Tras ser detenidos por la Policía Nacional, los predicadores se acogieron a su derecho a no declarar y el juez decretó prisión provisional para todos ellos, pero cinco días después salieron de la cárcel de Picassent tras pagar una fianza de 3.000 euros cada uno de ellos. Los nueve hombres tenían que comparecer semanalmente para firmar en el juzgado, pero posteriormente sus abogados lograron que el magistrado les permitiera viajar a Alemania al considerar que no hay riesgo de que intenten eludir la acción de la justicia.

El próximo mes de diciembre tendrán que regresar a España para comparecer en el juzgado, y es muy probable que sus letrados soliciten el sobreseimiento provisional de la causa. Uno de los predicadores grabó un vídeo con su móvil en el que se escucha a un pasajero gritar: «Vamos todos a morir», y estas imágenes probarían que ninguno de los investigados gritó la frase que más asustó a los viajeros. Sin embargo, uno de los detenidos, el hombre que llevaba el megáfono, levantó la voz para espetar: «¡Este metro está lleno de pecado, lleno de drogas!».

Los detenidos predicaron su religión en el patio de la cárcel y regalaron biblias a algunos reclusos

Los nueve predicadores tienen entre 19 y 42 años de edad y pertenecen al grupo evangelista Werde-Licht, un colectivo de cristianos de diferentes países y culturas. Varios de ellos nacieron en la República Checa, Irak, Turquía y Kirguistán, donde profesaron el islamismo, pero luego abandonaron la religión de Mahoma para «adorar a Jesucristo, construir el reino de Dios y difundir el evangelio», según reza su página web.

Tras ingresar en el centro penitenciario de Picassent, sus abogados aseguraron que estaban muy «compungidos» por lo ocurrido, y afirmaron también que su única intención era predicar su religión en el metro.
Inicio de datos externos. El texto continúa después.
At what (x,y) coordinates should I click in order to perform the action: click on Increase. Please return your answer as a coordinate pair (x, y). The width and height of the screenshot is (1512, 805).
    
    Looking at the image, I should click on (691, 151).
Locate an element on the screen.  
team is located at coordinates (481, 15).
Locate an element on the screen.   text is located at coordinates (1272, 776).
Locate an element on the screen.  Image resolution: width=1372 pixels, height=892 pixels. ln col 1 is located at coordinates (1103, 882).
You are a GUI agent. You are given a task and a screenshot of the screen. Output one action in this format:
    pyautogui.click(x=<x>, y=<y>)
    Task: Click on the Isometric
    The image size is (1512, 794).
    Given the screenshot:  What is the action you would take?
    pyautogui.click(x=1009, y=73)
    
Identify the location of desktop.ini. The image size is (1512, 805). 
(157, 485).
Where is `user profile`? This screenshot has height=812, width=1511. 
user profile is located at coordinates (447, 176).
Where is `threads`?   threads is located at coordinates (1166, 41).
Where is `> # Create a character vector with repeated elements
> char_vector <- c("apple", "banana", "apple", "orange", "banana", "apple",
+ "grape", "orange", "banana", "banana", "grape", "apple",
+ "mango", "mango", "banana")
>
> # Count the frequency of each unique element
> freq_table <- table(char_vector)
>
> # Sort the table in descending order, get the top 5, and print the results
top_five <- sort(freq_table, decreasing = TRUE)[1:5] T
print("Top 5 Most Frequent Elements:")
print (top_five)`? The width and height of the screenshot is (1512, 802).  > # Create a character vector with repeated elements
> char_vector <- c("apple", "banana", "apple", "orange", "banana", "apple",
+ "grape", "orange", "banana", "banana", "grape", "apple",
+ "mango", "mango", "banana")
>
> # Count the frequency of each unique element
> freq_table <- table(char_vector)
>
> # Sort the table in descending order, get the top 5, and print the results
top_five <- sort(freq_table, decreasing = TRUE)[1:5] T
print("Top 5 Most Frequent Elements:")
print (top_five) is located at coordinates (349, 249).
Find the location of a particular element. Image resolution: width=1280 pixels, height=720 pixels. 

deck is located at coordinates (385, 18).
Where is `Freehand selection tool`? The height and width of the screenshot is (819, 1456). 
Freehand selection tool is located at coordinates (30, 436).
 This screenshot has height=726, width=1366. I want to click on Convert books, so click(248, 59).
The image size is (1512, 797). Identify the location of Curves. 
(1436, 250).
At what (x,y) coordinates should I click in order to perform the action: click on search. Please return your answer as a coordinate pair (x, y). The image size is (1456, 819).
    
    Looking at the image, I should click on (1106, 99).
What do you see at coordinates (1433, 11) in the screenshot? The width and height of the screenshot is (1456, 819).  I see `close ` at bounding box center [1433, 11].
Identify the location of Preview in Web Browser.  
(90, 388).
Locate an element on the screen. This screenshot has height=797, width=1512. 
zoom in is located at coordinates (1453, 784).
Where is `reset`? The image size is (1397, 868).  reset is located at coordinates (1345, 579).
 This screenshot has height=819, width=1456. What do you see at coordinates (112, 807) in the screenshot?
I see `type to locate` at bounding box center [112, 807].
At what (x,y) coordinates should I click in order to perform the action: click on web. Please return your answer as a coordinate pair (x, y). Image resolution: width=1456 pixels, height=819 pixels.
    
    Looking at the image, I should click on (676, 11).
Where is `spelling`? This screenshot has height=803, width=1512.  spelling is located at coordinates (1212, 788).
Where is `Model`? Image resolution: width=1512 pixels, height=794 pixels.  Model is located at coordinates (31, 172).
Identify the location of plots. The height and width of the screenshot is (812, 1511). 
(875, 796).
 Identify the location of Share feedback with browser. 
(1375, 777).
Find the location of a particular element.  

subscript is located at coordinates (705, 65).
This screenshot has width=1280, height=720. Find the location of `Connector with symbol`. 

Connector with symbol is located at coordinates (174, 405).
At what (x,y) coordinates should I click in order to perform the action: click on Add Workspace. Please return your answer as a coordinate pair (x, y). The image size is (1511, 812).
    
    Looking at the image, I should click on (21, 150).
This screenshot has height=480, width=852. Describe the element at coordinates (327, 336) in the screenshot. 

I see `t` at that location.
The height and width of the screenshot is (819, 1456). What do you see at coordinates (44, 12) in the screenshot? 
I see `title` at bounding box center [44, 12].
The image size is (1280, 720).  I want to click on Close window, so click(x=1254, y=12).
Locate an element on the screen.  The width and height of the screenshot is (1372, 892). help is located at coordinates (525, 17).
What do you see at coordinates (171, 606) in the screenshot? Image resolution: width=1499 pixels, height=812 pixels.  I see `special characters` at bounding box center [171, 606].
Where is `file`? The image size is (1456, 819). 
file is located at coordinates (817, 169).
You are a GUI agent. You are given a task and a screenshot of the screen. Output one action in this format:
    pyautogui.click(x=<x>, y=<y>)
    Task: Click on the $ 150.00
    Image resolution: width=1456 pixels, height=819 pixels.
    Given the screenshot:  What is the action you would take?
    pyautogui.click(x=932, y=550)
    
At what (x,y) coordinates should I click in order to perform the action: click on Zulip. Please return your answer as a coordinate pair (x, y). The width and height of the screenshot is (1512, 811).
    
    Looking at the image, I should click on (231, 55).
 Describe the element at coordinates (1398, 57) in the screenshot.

Los evangelistas no se separaron de sus biblias durante el tiempo que estuvieron entre rejas y pronunciaron sermones en los patios de la cárcel para explicar las virtudes cristianas a otros presos, algunos de ellos condenados por asesinato. También regalaron biblias a los reclusos más receptivos.

A pesar de su arrepentimiento, el juzgado dictaminó inicialmente el encarcelamiento de los nueve detenidos por el evidente pánico que sus gritos y sus mensajes causaron en los pasajeros del convoy. Una joven de 25 años y otro viajero resultaron heridos leves como consecuencia de la estampida.

Los hechos ocurrieron minutos antes de las once de la noche del 4 de agosto, cuando el metro circulaba entre las estaciones de Xàtiva y Alameda. Algunos pasajeros confundieron a los predicadores con un grupo terrorista y llamaron con sus móviles a la policía y al 112 para alertar de un posible atentado. Los gritos de las primeras personas que huyeron pusieron en alerta al resto de viajeros, la mayoría de ellos jóvenes, y provocaron una avalancha que duró unos 15 segundos, con momentos de gran tensión y nerviosismo.

La estampida de gente asustada fue grabada por una cámara del circuito cerrado de televisión de Metrovalencia, un sistema de videovigilancia que permite el visionado de las imágenes en tiempo real. Esto posibilitó la rápida actuación de los vigilantes de la empresa ferroviaria y de varias patrullas de la Policía Nacional, que acudieron con urgencia a la estación de la Alameda y detuvieron a los nueve predicadores.